• Problem details: Could you retype the records word for word, starting at the line that contains "The height and width of the screenshot is (868, 1394)." and stopping after the last line of the records? Leave the pictures out.

• Data rows:
■ ■ ■ ■ ■

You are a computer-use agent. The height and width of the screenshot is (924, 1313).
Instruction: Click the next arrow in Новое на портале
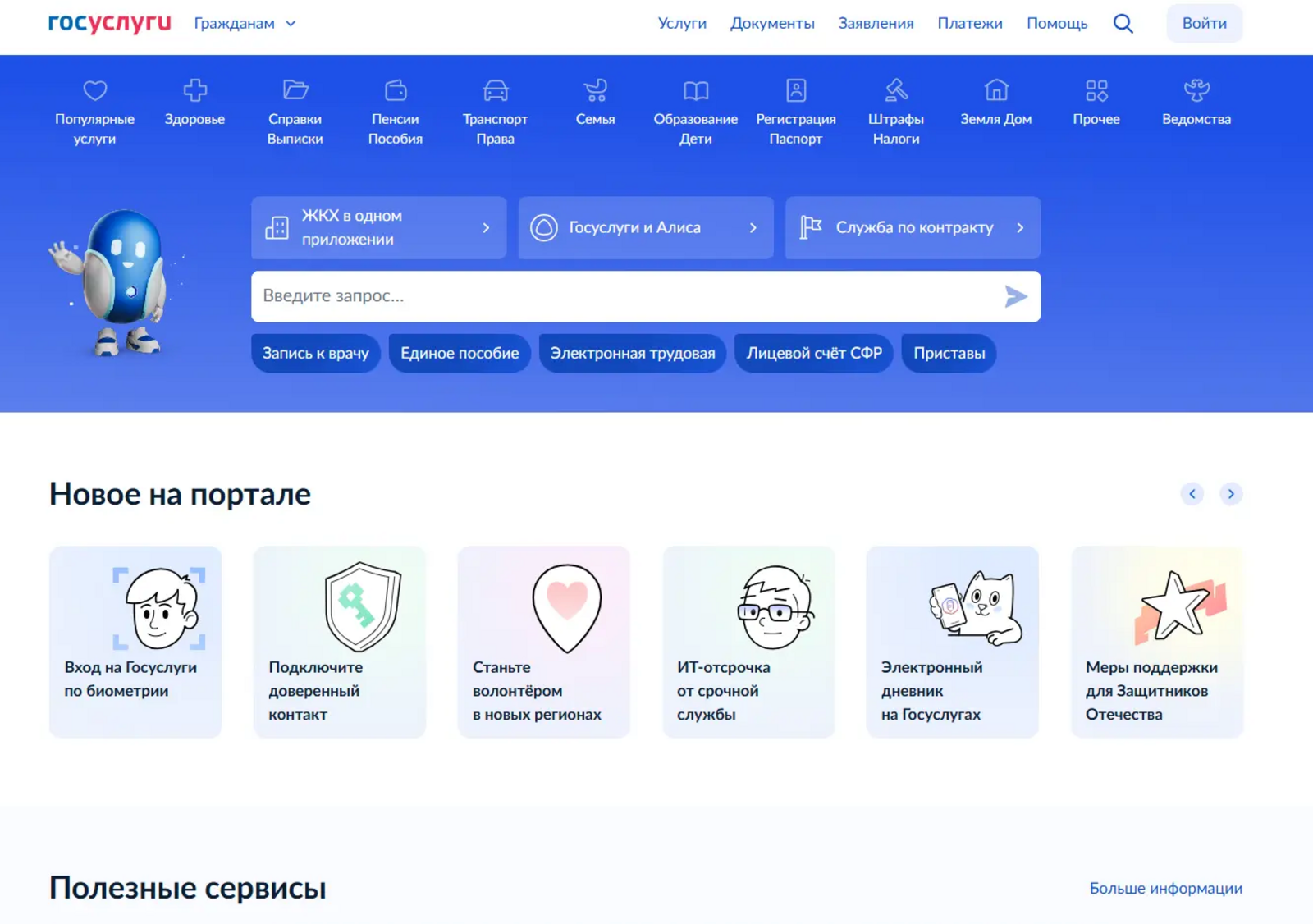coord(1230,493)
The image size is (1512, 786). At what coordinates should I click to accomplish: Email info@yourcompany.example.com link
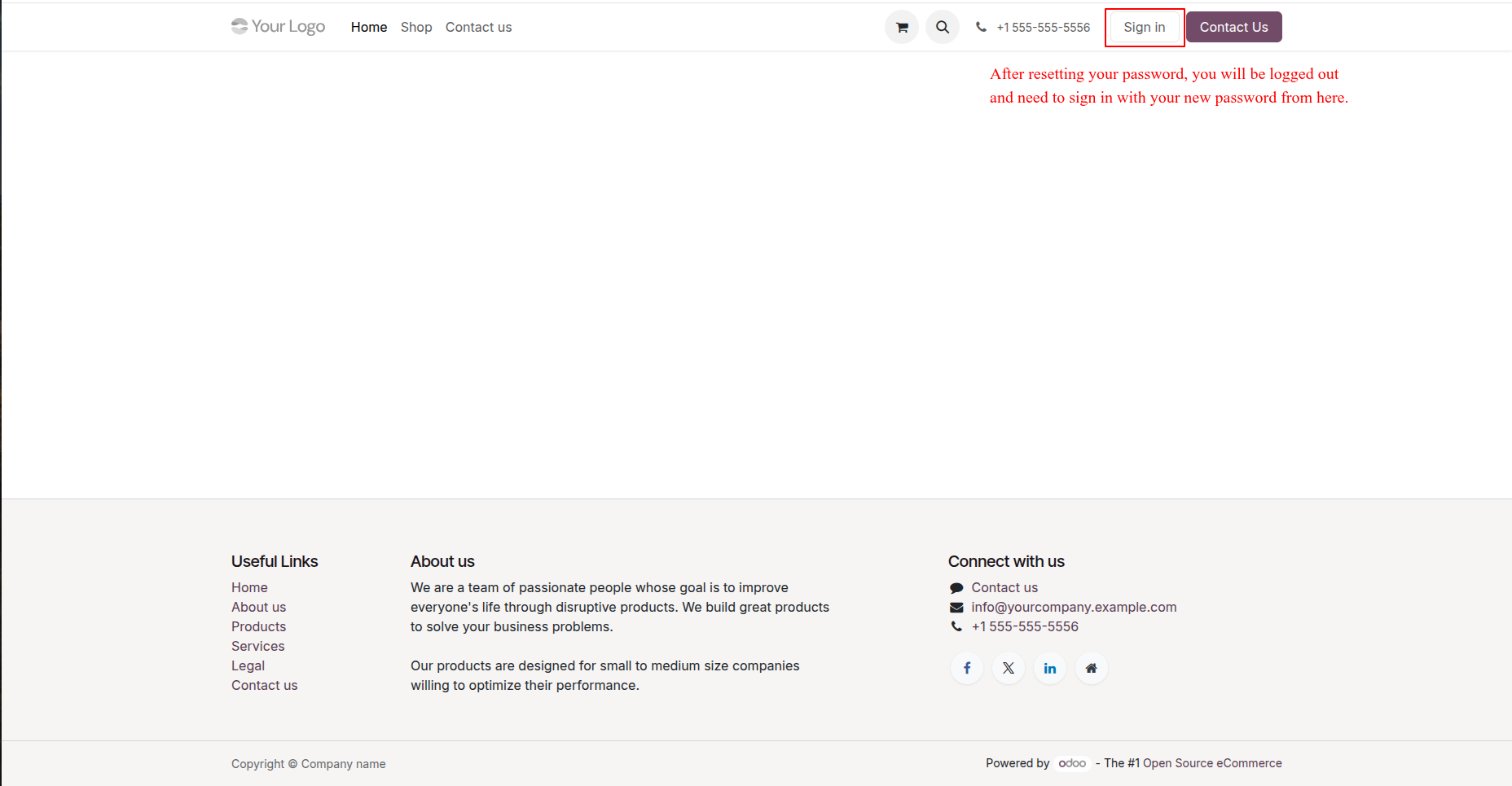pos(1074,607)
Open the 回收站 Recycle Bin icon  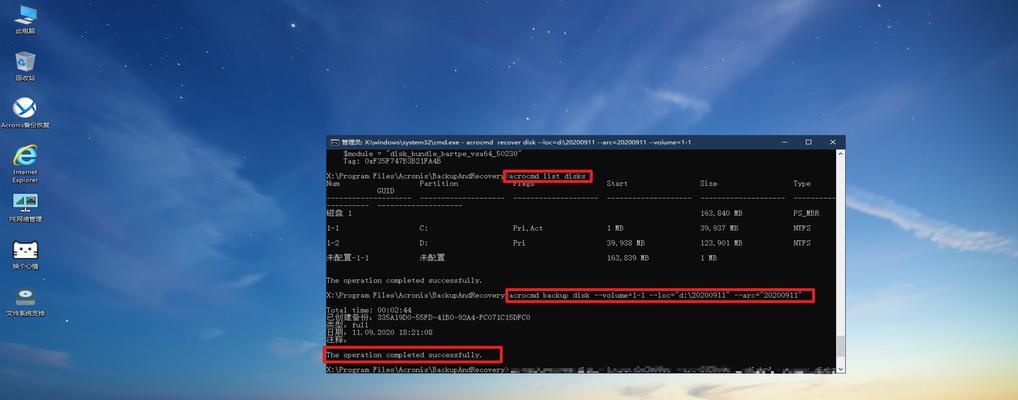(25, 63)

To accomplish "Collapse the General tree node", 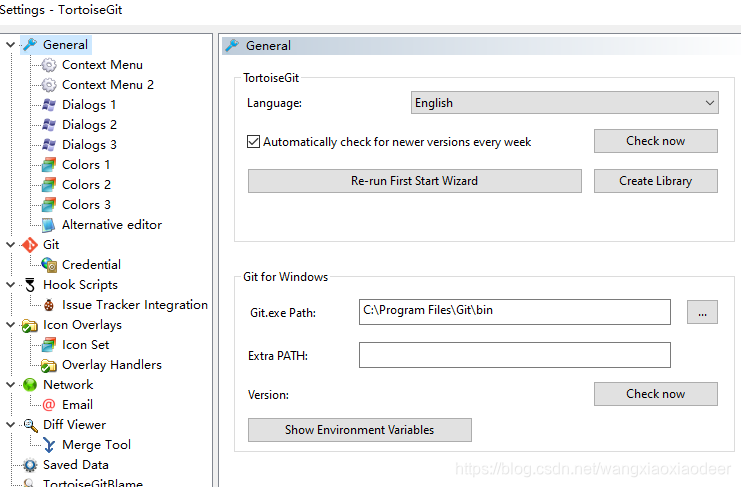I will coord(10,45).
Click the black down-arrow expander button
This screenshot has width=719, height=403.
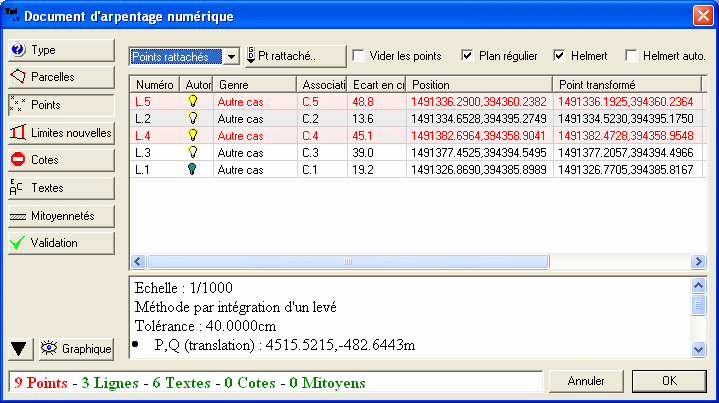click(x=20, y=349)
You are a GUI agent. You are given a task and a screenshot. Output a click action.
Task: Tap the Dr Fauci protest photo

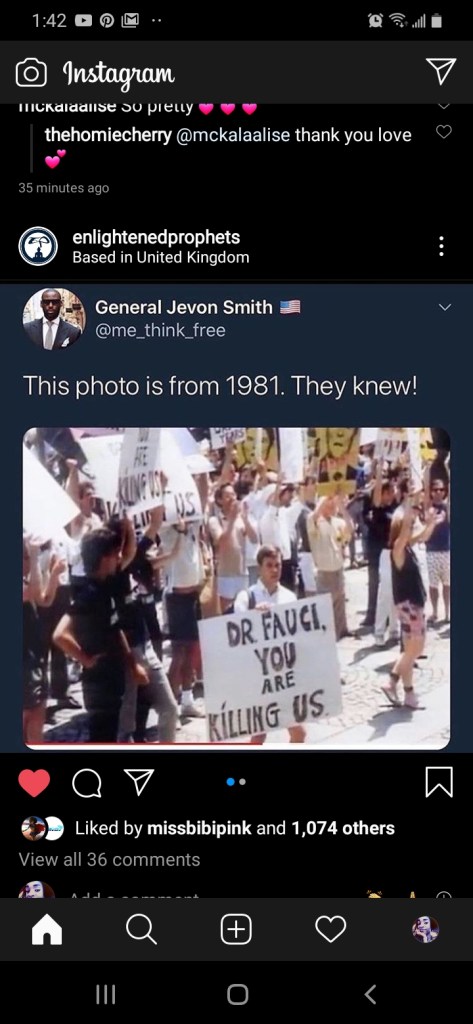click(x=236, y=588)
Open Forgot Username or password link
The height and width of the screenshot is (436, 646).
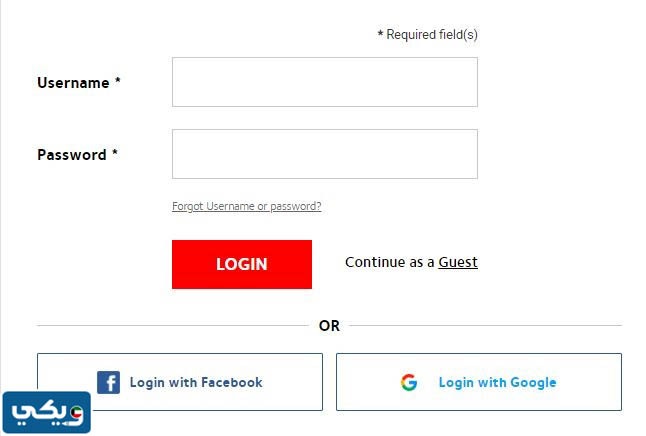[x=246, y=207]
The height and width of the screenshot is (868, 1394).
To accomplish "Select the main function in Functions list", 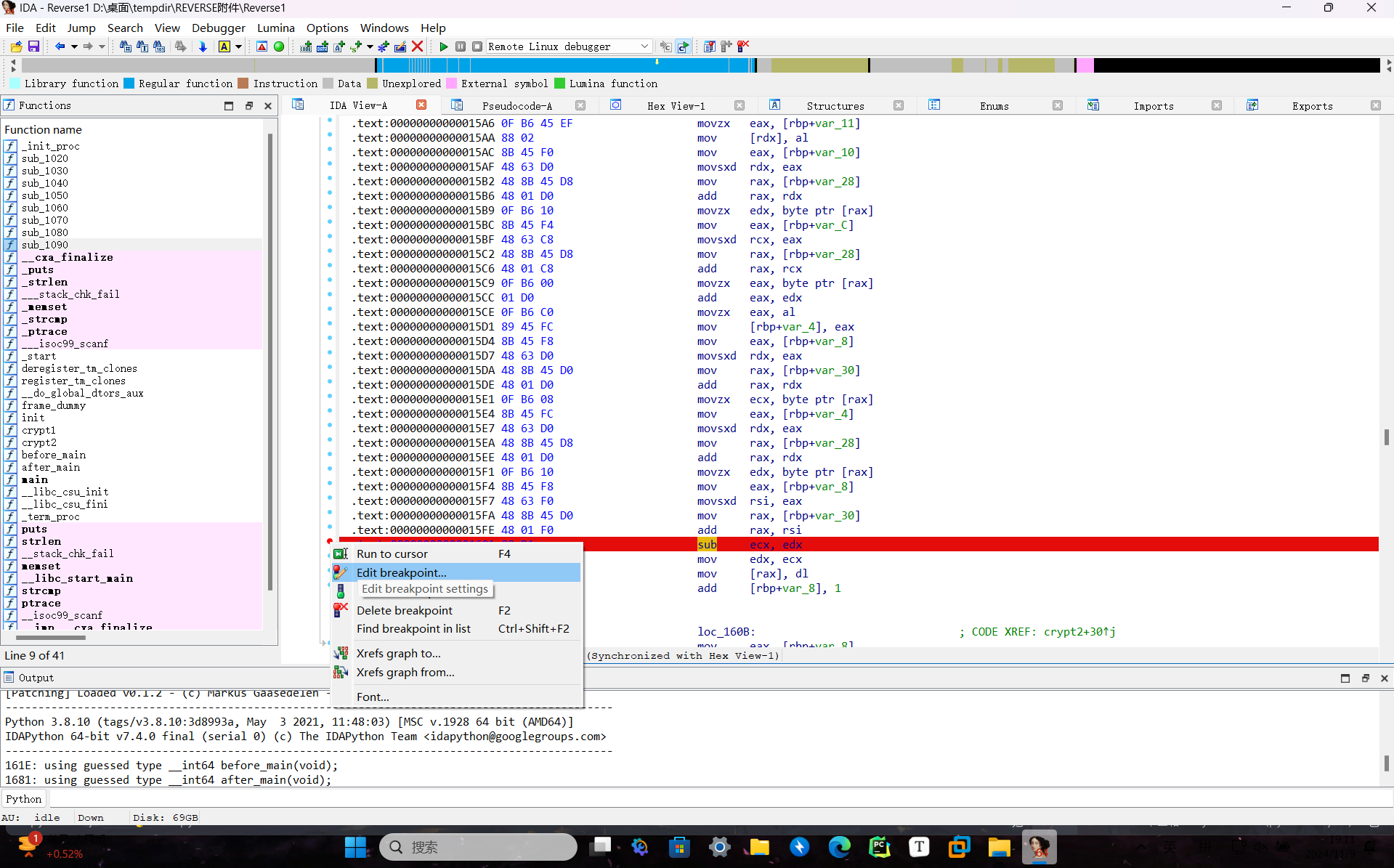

■ ■ ■ ■ ■

• The response:
The height and width of the screenshot is (868, 1394).
To accomplish "Select the main function in Functions list", 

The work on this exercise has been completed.